-- Task --
Turn every line of the listing into a JSON list of strings, one string per line, leaving out blank lines.

-- A run of records --

- - - - -

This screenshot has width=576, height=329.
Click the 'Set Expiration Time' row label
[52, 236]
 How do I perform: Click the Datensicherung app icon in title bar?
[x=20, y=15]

- - - - -

-- Task solution --
[
  "This screenshot has width=576, height=329.",
  "Click the 'Set Expiration Time' row label",
  "[52, 236]",
  " How do I perform: Click the Datensicherung app icon in title bar?",
  "[x=20, y=15]"
]